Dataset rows
━━━━━━━━━━━━━━━━━━━━
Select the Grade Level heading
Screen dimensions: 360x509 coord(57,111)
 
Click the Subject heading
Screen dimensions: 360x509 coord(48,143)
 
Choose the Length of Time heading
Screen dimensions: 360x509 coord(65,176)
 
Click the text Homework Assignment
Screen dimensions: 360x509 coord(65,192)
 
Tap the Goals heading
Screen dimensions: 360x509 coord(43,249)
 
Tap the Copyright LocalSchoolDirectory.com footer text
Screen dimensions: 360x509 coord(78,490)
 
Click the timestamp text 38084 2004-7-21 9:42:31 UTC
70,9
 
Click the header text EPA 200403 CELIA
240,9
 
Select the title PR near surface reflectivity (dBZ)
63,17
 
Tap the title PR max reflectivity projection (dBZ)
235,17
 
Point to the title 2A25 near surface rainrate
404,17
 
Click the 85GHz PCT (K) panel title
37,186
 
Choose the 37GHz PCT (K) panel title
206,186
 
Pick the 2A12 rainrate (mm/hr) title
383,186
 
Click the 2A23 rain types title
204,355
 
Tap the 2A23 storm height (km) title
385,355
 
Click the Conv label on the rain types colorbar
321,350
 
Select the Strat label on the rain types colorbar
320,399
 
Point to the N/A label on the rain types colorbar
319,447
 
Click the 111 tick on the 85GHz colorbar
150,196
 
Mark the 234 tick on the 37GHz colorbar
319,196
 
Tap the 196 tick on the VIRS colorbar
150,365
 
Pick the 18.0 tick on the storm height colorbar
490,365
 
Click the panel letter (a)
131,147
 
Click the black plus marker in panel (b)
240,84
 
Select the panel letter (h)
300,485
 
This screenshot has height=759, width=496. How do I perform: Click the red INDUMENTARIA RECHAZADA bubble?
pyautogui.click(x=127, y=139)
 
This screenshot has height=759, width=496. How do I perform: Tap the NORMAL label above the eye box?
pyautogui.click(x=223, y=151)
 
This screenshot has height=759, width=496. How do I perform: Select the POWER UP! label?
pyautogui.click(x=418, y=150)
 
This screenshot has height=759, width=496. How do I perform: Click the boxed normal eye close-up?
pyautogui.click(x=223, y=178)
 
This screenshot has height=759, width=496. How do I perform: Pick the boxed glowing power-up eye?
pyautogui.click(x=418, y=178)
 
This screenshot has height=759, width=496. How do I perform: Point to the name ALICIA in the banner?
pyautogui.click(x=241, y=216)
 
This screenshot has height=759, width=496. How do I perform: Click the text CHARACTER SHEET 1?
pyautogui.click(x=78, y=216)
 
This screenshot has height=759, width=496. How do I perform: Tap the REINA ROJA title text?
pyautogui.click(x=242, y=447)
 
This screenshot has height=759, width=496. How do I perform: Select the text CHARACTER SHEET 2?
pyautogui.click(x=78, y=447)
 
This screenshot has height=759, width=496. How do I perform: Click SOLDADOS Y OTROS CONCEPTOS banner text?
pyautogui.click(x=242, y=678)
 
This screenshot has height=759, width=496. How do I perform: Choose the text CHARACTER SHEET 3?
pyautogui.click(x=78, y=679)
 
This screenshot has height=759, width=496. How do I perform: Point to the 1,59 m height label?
━━━━━━━━━━━━━━━━━━━━
▶ _Goal of the exercise_:
Return the lines of the data above unchanged, beginning with the line that contains "Pick the 18.0" and continuing through the line that contains "pyautogui.click(x=127, y=139)".

▶ _Reply_:
Pick the 18.0 tick on the storm height colorbar
490,365
 
Click the panel letter (a)
131,147
 
Click the black plus marker in panel (b)
240,84
 
Select the panel letter (h)
300,485
 
This screenshot has height=759, width=496. How do I perform: Click the red INDUMENTARIA RECHAZADA bubble?
pyautogui.click(x=127, y=139)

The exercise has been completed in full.